Undang-Undang Keamanan yang diteken Beijing itu secara luas didefinisikan China untuk menyasar upaya pemisahan diri, subversi, terorisme, dan kolusi dengan pasukan asing hingga seumur hidup di penjara.
Aturan ini telah banyak dikritik oleh kelompok hak asasi manusia dan negara-negara Barat karena secara efektif membatasi perbedaan pendapat.
Sebagai bekas koloni Inggris, Hong Kong dikembalikan ke China pada 1997. Hong Kong mencoba mempertahankan kebebasan sipil dan politik daripada yang dimiliki China.
Para aktivis mengatakan bahwa dalam beberapa tahun terakhir, kebebasan ini telah terkikis.
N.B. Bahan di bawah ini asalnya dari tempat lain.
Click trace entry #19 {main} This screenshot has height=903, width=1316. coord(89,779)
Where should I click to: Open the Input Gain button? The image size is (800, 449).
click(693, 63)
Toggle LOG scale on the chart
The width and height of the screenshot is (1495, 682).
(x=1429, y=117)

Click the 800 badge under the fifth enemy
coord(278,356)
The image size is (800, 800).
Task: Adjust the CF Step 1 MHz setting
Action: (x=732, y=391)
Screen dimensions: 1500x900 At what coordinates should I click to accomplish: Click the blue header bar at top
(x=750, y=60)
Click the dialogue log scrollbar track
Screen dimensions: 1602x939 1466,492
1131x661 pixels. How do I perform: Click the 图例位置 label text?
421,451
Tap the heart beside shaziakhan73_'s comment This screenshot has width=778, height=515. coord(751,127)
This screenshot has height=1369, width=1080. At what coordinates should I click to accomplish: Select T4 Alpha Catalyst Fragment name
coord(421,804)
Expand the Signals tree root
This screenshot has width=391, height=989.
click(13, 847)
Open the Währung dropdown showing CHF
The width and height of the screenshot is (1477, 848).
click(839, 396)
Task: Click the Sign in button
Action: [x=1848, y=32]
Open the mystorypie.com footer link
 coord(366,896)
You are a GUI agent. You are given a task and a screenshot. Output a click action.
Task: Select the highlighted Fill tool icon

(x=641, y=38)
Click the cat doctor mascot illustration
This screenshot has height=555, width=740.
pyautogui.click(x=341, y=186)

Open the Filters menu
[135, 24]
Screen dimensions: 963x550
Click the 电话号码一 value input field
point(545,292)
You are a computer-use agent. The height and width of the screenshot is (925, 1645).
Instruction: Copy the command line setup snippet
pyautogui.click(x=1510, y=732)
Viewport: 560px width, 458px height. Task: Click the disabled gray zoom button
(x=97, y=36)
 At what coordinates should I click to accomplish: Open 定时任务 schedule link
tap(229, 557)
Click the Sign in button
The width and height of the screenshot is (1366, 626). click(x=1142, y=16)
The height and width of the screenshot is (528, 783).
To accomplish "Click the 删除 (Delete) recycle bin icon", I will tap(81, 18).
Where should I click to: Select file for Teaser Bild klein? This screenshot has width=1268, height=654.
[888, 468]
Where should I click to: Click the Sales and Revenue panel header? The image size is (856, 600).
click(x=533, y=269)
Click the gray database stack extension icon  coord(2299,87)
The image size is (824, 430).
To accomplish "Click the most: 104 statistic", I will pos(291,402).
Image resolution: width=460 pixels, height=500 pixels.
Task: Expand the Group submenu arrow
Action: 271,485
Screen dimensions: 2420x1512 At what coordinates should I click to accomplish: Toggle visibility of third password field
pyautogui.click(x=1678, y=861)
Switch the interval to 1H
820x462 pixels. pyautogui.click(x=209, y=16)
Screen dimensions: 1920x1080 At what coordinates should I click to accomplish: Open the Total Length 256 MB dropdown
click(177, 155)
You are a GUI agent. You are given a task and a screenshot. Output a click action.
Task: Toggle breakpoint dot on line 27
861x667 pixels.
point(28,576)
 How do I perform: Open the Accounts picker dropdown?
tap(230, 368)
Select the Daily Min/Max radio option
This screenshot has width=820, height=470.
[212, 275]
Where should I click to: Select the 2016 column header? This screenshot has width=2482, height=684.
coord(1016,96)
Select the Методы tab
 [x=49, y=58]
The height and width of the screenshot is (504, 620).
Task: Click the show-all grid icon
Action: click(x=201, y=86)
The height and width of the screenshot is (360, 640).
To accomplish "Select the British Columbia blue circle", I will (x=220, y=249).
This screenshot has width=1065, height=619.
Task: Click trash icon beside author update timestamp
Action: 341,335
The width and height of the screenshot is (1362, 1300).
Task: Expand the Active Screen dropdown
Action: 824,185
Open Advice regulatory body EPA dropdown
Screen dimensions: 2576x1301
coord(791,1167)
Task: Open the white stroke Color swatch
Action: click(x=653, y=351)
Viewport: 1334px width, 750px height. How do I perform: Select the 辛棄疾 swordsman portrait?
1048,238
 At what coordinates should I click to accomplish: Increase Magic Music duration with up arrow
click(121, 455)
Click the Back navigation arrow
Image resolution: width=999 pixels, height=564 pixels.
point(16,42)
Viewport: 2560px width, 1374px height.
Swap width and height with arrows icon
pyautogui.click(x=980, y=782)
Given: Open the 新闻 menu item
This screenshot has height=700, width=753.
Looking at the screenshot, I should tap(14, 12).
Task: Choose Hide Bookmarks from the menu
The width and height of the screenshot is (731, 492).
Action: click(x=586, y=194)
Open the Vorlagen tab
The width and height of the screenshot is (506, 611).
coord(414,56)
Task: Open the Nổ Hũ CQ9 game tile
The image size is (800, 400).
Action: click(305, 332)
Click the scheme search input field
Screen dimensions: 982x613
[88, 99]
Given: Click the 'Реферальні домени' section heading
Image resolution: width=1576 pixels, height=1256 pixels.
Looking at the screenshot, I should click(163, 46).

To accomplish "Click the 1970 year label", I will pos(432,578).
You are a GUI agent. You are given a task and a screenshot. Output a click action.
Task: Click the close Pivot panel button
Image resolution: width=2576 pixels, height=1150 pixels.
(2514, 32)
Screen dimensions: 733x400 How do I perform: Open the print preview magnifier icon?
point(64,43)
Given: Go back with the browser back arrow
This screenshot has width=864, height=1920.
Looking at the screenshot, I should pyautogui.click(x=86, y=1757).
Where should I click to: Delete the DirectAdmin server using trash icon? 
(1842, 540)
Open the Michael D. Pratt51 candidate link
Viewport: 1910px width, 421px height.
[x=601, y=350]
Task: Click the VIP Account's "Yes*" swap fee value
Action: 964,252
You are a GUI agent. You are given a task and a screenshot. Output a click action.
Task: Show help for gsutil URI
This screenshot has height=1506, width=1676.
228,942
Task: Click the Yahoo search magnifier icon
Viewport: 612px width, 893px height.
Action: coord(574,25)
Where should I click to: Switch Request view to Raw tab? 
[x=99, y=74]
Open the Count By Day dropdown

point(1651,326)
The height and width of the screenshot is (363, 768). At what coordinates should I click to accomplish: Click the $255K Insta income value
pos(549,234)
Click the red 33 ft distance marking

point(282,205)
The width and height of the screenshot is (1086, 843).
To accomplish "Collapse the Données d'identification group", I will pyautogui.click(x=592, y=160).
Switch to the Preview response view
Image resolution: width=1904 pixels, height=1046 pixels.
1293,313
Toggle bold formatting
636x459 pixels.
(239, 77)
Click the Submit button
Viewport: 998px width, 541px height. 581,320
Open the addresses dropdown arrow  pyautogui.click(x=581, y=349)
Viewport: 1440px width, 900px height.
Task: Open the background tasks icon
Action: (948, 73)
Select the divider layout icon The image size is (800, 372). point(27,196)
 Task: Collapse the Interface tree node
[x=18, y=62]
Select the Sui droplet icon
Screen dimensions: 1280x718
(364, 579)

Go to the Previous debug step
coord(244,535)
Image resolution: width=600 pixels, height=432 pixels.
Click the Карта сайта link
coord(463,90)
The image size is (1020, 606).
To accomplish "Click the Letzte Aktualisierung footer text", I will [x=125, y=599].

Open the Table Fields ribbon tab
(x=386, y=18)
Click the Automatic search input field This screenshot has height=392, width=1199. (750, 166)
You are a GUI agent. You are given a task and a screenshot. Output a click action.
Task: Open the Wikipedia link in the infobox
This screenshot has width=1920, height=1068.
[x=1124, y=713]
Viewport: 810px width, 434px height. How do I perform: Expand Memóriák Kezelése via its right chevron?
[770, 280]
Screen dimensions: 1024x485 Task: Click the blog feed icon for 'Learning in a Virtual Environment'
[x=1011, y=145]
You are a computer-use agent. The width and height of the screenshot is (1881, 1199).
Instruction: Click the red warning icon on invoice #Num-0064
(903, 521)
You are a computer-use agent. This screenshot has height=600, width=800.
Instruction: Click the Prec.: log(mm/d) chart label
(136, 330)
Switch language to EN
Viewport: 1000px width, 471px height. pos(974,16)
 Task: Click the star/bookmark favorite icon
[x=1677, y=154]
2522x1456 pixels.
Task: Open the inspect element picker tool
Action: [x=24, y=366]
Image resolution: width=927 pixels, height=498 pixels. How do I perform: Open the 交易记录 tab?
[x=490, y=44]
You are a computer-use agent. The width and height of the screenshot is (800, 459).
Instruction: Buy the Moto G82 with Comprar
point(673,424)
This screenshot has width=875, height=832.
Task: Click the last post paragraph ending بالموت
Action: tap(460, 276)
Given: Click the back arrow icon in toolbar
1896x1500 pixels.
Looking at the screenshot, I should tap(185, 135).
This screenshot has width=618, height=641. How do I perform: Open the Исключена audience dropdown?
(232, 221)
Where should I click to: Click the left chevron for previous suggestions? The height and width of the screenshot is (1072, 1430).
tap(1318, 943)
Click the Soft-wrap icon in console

Protes pro-demokrasi sering kali berujung bentrokan dengan polisi.
Pemerintah China membela Undang-Undang tersebut, dengan mengatakan hal itu akan membantu mengembalikan stabilitas di wilayah tersebut, yang telah diguncang protes pro-demokrasi, dan membuatnya lebih sejalan dengan China daratan.
Setelah Undang-Undang tersebut diberlakukan, sejumlah kelompok pro-demokrasi membubarkan diri karena khawatir akan keselamatan mereka dan beberapa kasus pengadilan tingkat tinggi menggunakan Undang-Undang keamanan telah dimulai.
Salah satunya adalah taipan media Jimmy Lai yang didakwa menggunakan aturan itu, serta beberapa aktivis yang mencoba melarikan diri dari wilayah itu dengan perahu Agustus lalu.